In the Final Remix remaster of TWEWY, both Neku and his partner are on one screen. You must equip your various pins in a way that’ll result in a summoning of his current partner, so they can contribute to the attacks. You can still get in a rhythm here in a way that makes for what appears to be teamwork, but it’s nothing like the superior original in this sense, because the narrative and gameplay no longer intertwined like they were: it’s the same game, but also not at all the same, no longer designed to reveal the lie of the game’s title like on the DS. This is Neku’s game and journey, but it’s his actions that allow for his partners to participate, rather than a true partnership split down the middle, with two characters working in tandem, and Neku understandably growing as a person from this experience and becoming one you could actually stand to be around.

NEO: The World Ends With You, the 2021 sequel to TWEWY, was far more successful in devising a battle system to replace the dual-screen setup of the original. Rather than simple partnerships, you now have a full-on party, and your protagonist isn’t the only one equipped with pins any longer. Fitting all the pieces together and taking full advantage of everyone in battle, fully understanding what they’re capable of and who you can trust to handle specific situations and who can come to the rescue at which moments: you’ve got a lot to think about here, and it fits into the game’s overarching narratives about teamwork and evening the odds in a way that the previous modern-day outing simply couldn’t, living in the shadow of a game whose successes it couldn’t fully replicate. 

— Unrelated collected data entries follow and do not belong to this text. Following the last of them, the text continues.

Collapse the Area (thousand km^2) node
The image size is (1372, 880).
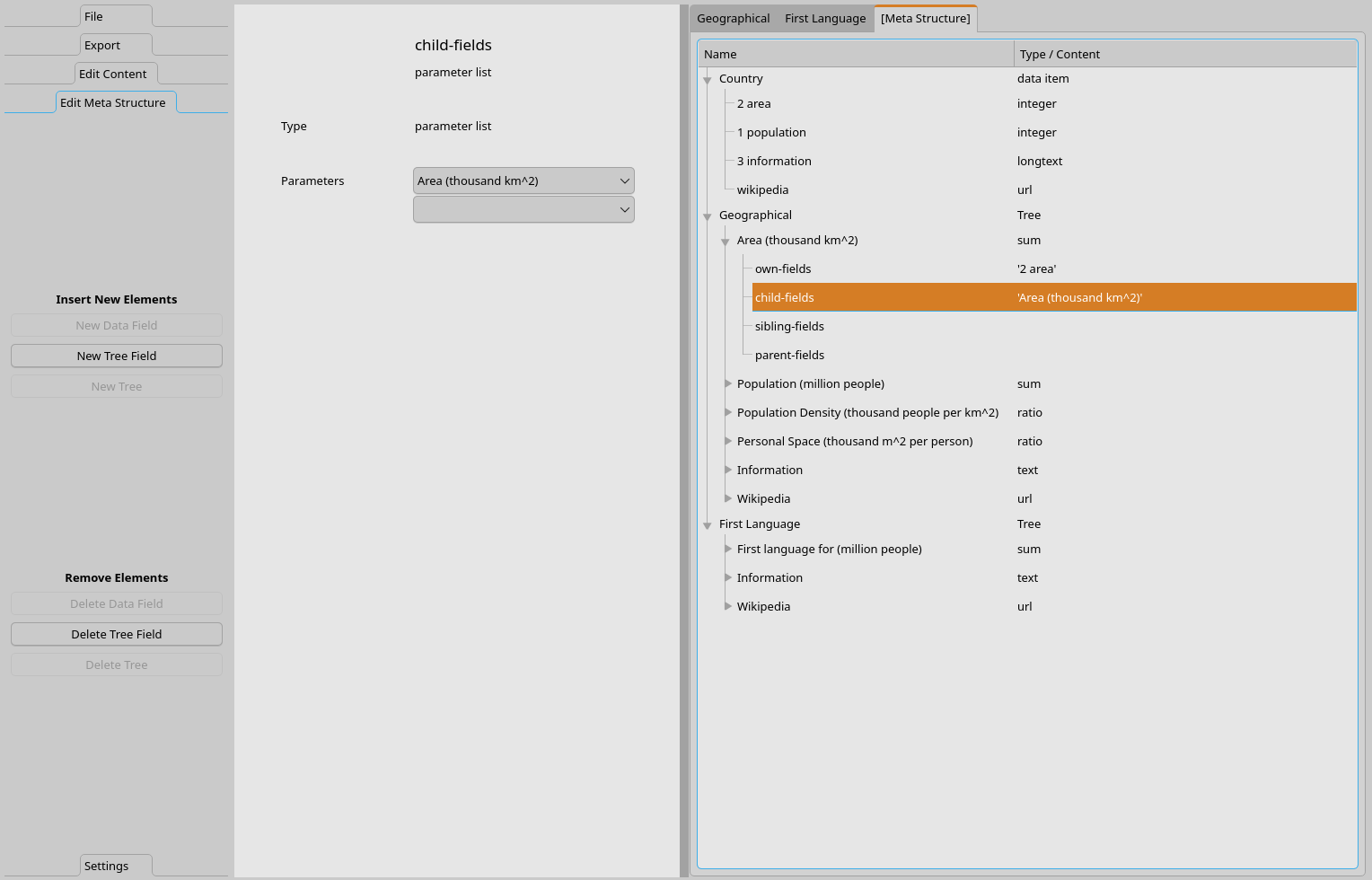coord(726,242)
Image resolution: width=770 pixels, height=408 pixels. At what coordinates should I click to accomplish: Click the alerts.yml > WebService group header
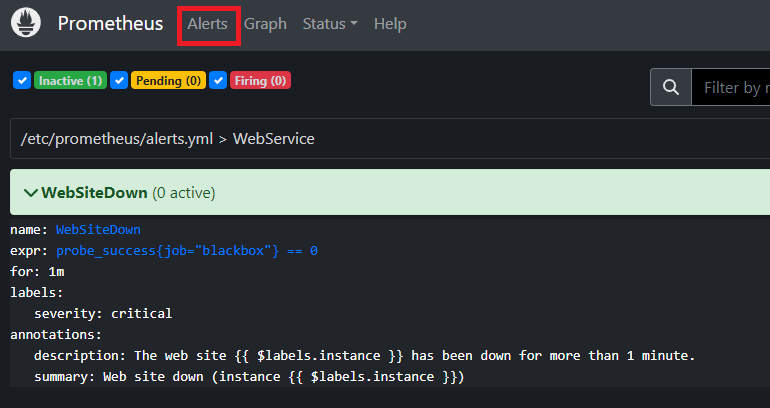pyautogui.click(x=168, y=139)
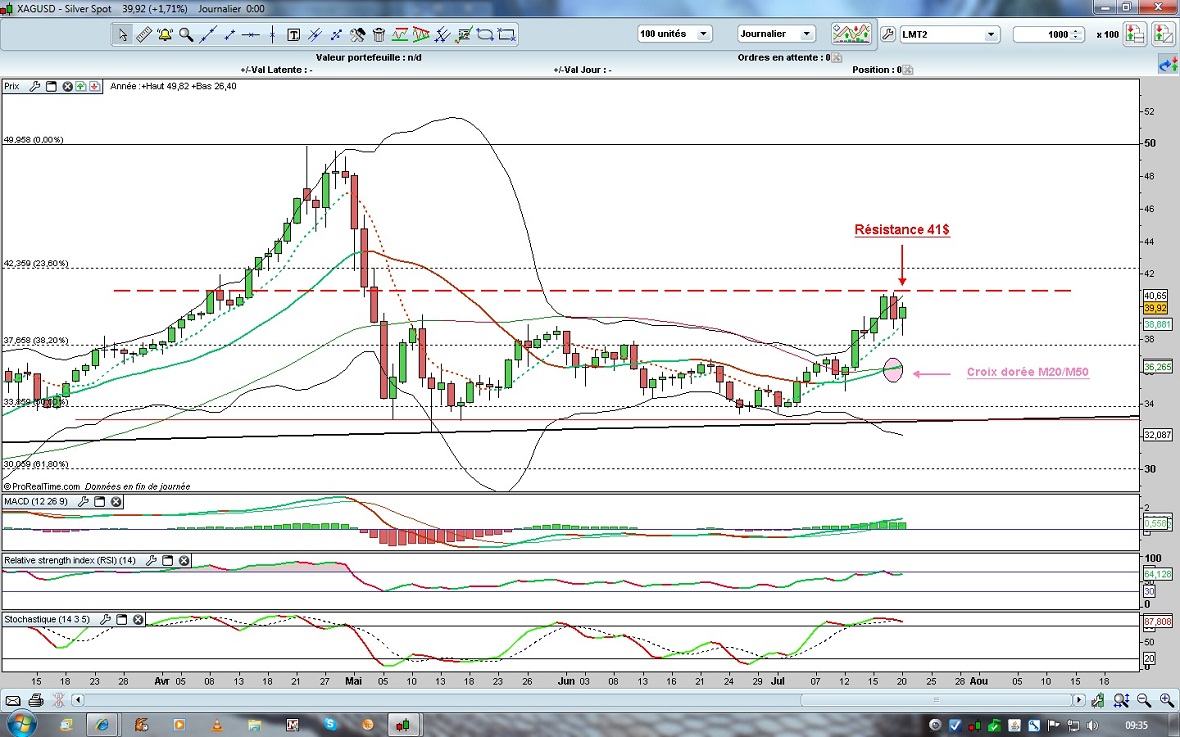Toggle the red plus icon in Prix panel
Image resolution: width=1180 pixels, height=737 pixels.
click(x=94, y=87)
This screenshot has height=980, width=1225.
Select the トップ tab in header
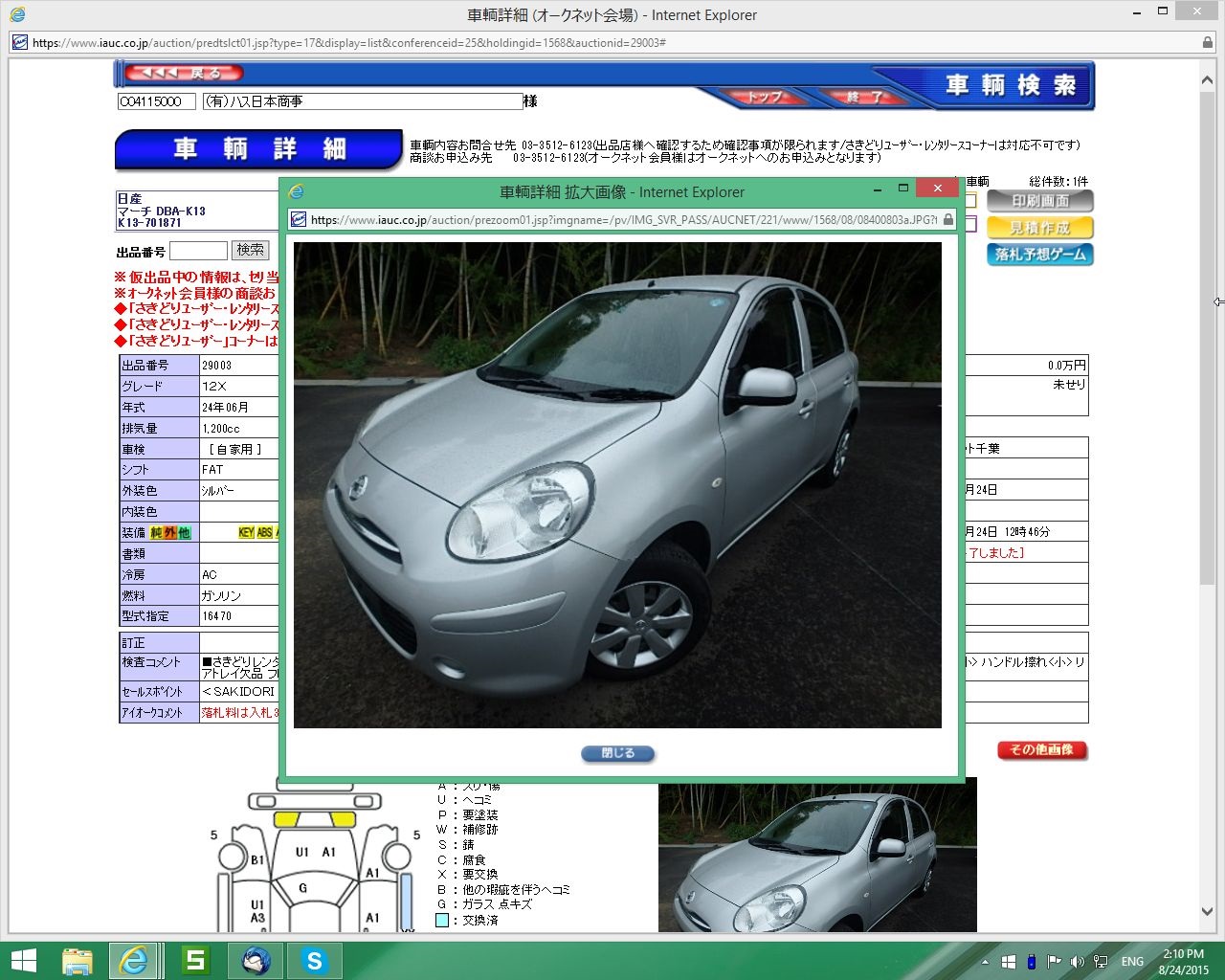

Which is a long way of saying that The World Ends With You as a series can live on even in a post-DS world, because, horsepower aside, Nintendo, Sony, and Microsoft (Windows) all do generally the same things in terms of their hardware, in the sense they’re all plugged into a TV or a monitor and utilize a gamepad. But the specific marriage of narrative and gameplay that powered The World Ends With You can’t be replicated without technology that can achieve the same goal in the same way. Maybe Square could have put in the time to figure out how to run The World Ends With You: Final Remix in a vertical orientation with the Switch undocked, each Joy-Con detached and controlling one of the two characters on separate “screens” stacked on top of each other. Hey, the Arcade Archives series and various shoot ‘em ups include a TATE mode to replicate the arcade experience—maybe non-arcade games could take a cue from those. Maybe Nintendo’s next console will allow for this sort of thing to be more easily encouraged, so that some of the variety of the DS and Wii U era can exist once again—a hybrid console capable of either TV or portable play has been excellent, but there was something wondrous about how the DS could be held either in its standard form or vertically like a book (sometimes even within the same game!), providing for a wide array of control schemes and inputs that, when combined with the two screens, allowed for the creation of ambitious games like The World Ends With You in the first place. 

Final Remix was a reminder that we’ve lost something with the death of the dual-screen format and a return to the homogeneity of console design. That’s not to say that any of today’s games lack ambition or push the limits of design or what have you, but it does mean that something so inextricably tied to its platform like The World Ends With You is harder to make in the first place, since there isn’t a box to think outside of. Which in turn means that reviving The World Ends With You isn’t quite as special now on today’s platforms as it was when it first came out. If you can, if you still have a DS or 3DS, find yourself a copy of TWEWY so it can be played the way it was meant to be played. You’ll be glad you did, as I am every time I’ve fired up this classic of the Square Enix era.